Energéticien. Président de l’association négaWatt.

Continuons à consommer sans inquiétude, comme dansaient les passagers de première classe du « Titanic ». En filigrane, c’est le message transmis par le dernier spot de pub du géant français de l’atome.

Pour les dix ans de sa marque, chouette, Areva a décidé de nous emmener au cinéma pour nous montrer, en 60 secondes top chrono, « la grande épopée de l’énergie ». Un audacieux travelling historique nous transporte depuis les premières voiles gonflées par Eole en Egypte jusqu’à l’hydraulique au Moyen-Age. Les images glissent ensuite à tout allure du 19e siècle, vapeur et charbon, jusqu’au 20e siècle du puits de pétrole et de la station-service, piliers du rêve américain. Musique symphonique de superproduction, travelling saisissant, budget colossal de plus de 15 millions d’euros. Rien ne manque, sauf peut-être Indiana Jones.

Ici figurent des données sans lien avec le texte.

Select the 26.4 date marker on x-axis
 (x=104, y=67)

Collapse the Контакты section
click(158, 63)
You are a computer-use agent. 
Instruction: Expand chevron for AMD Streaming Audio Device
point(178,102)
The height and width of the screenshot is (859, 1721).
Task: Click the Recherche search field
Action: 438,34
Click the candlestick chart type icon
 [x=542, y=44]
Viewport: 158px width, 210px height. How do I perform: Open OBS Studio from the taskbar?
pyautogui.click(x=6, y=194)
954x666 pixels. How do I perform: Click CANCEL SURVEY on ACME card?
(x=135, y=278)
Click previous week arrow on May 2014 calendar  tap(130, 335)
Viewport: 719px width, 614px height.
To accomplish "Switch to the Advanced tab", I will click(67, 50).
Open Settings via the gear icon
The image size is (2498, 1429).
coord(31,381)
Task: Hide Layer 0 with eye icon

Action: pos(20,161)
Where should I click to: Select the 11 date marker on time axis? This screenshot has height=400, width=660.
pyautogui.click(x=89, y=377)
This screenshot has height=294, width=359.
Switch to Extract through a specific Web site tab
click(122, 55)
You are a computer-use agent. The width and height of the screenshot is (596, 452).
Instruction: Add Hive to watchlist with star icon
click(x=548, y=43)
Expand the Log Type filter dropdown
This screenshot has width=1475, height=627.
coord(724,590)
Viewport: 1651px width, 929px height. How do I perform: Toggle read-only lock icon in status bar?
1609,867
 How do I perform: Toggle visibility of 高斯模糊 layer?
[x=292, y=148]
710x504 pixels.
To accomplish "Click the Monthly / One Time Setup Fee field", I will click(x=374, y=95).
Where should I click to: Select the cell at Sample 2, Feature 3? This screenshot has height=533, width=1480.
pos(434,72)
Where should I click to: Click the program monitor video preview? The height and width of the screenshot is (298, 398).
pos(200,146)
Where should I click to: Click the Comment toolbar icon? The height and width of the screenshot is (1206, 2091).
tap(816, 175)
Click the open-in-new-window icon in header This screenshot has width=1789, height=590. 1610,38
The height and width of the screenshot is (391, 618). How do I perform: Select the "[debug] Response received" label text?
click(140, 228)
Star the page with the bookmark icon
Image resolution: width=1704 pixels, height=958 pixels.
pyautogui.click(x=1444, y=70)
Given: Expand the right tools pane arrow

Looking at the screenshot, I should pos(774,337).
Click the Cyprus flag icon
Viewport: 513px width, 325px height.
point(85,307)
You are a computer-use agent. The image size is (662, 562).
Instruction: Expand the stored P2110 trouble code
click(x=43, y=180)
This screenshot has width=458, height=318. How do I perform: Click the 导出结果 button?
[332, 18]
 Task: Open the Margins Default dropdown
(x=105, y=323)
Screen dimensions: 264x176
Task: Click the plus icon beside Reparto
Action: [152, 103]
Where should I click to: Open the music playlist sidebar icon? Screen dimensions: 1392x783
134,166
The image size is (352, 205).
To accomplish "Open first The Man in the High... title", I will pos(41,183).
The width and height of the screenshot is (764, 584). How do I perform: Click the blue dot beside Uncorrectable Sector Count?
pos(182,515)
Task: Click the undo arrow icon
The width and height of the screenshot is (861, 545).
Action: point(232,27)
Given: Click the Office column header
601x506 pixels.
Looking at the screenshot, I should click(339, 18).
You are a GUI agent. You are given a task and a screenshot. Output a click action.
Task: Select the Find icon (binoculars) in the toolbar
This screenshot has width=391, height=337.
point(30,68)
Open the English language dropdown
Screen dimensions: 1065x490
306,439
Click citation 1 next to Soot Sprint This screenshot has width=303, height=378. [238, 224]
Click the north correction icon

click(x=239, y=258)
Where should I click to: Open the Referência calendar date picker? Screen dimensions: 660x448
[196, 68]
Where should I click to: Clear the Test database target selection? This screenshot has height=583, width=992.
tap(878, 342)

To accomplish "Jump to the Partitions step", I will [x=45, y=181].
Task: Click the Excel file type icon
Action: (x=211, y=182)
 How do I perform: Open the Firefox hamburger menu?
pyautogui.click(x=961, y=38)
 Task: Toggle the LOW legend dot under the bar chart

Passant symboliquement du passé à l’avenir en franchissant l’écran d’un drive-in, on pénètre enfin dans un paysage idyllique (mer bleue et monts embrumés d’azur) où sont implantés, en bord de mer, les deux réacteurs d’une centrale nucléaire. Curieusement, aucun panache de vapeur, aucune ligne à très haute tension ne vient gâcher le paysage, mais on sent bien que cette centrale n’est pas là comme simple figurante. En mer, encore une centrale, dont les éoliennes sont posées si près des côtes que l’on n’est certainement pas dans la France des ZDE (Zones de développement de l’éolien, ndlr) et du Nimby (la stratégie « Not in my back yard » soit « Pas dans mon arrière-cour » consiste à refuser les nuisances près de chez soi, ndlr) post-Grenelle. Un peu plus loin, une centrale photovoltaïque au sol – encore une centrale – resplendit de tous ses feux.

Enfin, dans les dernières secondes du travelling, le monde merveilleux d’Areva se dévoile : un front de mer façon Rio de Janeiro où, sur les terrasses d’immeubles-tours, une jeunesse aisée danse, insouciante, éclairée en plein jour par de puissants sunlights. Un monde de rêve, de fêtes et de cigales qui dansent tout l’été. Sea, sex and nuke !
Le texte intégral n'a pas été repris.